While launching our new Mini-PCs QUADRO P1000 and TEGRA 2 we already talked a lot about NVIDIA CUDA and the so-called CUDA cores. But what is CUDA actually?

What means "CUDA"?

The term CUDA is the acronym of "Compute Unified Device Architecture".

What exactly is CUDA?

CUDA is an NVIDIA architecture for parallel calculations. The computing power of a PC is increased by using the graphics processor as well.
In the past, OpenGL and DirectX were the only way to interact with GPUs, but these APIs were mostly suited for multimedia applications. In contrast, calculations were only performed on the CPU.

Since graphics cards are ideal for computation-intensive, parallel processes, new operating systems (Windows 7 and up) no longer use GPUs only for graphics calculations, but as a general-purpose parallel processor that can be accessed by any application. Like that, calculations run parallel on the CPU and the graphics processor, which increases the performance enormously. NVIDIA CUDA supports this and enables easy and efficient parallel computing. There are now thousands of applications, countless research reports and a wide selection of CUDA tools and solutions.

What is a CUDA core?

Usually, CUDA cores are considered equivalent to CPU cores. However, the CUDA cores are less complex and at the same time appear in much larger numbers. While the usual Intel CPUs have between 2 and 8 cores, for example, the NVIDIA Quadro P1000, which is installed in our identically named Mini-PC, has 640 CUDA cores. High-End graphics cards, such as NVIDIA’s Turing generation, often have over 4000 cores. This high number is necessary because often many complex graphics calculations have to be performed simultaneously. However, since GPUs are specialized for this purpose, the cores are also constructed much more specific and are therefore smaller than the cores of CPUs.

A detailed explanation of this topic can be found at Gamingscan. If you want to get even deeper into the topic and are interested in the exact difference between CUDA cores and CPU cores, you should check out the video "Why CUDA 'Cores' Aren’t Actually Cores" from Gamers Nexus.

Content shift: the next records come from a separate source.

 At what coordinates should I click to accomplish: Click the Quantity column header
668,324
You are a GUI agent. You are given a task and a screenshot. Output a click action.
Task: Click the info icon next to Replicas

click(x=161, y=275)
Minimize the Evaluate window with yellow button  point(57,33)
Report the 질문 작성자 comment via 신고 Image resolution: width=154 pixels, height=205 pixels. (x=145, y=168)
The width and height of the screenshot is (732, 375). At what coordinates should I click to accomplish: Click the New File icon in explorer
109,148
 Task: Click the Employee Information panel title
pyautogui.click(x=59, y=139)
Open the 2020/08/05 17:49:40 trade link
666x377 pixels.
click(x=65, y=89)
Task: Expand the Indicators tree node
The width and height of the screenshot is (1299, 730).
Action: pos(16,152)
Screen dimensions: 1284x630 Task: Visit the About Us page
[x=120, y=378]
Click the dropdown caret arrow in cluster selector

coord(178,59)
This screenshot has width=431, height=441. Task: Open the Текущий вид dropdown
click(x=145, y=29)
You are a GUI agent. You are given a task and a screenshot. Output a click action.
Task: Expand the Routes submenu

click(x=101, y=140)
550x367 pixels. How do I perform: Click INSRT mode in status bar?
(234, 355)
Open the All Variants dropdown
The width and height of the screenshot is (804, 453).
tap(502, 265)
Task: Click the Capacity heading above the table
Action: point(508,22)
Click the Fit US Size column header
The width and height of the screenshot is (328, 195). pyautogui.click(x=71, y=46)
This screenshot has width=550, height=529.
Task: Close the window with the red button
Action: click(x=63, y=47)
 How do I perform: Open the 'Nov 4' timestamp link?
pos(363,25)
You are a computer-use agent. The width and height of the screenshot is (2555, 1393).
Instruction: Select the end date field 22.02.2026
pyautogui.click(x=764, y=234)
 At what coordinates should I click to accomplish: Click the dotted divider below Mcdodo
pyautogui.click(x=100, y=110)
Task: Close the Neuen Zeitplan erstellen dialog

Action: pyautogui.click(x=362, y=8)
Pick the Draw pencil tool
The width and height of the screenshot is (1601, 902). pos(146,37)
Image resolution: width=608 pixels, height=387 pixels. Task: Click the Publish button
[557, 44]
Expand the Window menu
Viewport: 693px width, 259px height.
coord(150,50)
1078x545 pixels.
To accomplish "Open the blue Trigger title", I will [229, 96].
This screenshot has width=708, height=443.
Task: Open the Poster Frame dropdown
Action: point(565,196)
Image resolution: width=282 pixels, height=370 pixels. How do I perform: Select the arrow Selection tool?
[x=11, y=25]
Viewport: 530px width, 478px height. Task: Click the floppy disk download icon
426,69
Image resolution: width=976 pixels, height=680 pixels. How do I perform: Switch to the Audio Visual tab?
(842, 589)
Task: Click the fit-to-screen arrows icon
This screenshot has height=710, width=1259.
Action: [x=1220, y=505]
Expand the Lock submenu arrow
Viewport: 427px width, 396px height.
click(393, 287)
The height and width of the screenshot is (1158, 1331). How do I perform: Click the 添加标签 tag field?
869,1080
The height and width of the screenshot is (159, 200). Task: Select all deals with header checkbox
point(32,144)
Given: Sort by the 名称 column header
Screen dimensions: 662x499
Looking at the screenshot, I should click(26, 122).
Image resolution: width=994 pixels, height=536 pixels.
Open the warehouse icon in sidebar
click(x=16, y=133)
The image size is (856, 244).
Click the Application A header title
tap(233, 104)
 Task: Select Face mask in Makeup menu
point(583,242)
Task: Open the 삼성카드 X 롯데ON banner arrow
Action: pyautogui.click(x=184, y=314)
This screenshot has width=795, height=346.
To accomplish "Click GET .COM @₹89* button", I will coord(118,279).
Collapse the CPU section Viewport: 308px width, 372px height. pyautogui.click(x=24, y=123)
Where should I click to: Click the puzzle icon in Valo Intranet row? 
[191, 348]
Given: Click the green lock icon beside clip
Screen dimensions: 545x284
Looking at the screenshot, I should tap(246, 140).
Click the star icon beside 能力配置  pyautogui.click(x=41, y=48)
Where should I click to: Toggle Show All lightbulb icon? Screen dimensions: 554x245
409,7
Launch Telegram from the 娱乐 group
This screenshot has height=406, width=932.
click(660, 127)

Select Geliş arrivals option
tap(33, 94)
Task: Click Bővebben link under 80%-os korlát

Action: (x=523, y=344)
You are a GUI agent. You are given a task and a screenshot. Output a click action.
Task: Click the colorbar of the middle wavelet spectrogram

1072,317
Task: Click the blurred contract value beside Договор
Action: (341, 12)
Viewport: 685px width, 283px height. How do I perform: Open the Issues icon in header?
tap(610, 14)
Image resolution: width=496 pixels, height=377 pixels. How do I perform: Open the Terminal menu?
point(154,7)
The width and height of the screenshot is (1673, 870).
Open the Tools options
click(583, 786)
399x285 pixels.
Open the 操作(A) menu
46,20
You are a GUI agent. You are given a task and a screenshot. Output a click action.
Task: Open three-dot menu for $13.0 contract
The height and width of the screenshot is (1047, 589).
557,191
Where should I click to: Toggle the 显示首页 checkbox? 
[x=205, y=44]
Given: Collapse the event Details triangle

In which areas is CUDA used?

CUDA is used in a variety of fields. On the one hand in image and video processing, but also in the medical field, for example in CT image reconstructions. The fields AI, deep learning and machine learning also often rely on CUDA, because they require sophisticated development environments. Other topics include computer biology and chemistry, raytracing, seismic analysis and more.

Which is the current version of CUDA?

Since CUDA was introduced in 2006, it has evolved enormously. In October 2018, CUDA 10 was unveiled, along with the launch of the new Turing GPUs. More information about the new features can be found on the NVIDIA Developer Blog.

How is CUDA programmed?

When using CUDA, the programming languages C, C++, Fortran, Python and MATLAB can be used.

How can CUDA be used?

With CUDA you can work under Windows, Linux and MacOS – given that you have the right hardware. These are the graphics cards of the NVIDIA series GeForce, Quadro and Tesla as well as NVIDIA GRID solutions. An overview of CUDA enabled GPUs can be found on NVIDIA’s website. The CUDA Toolkit can be found there as well.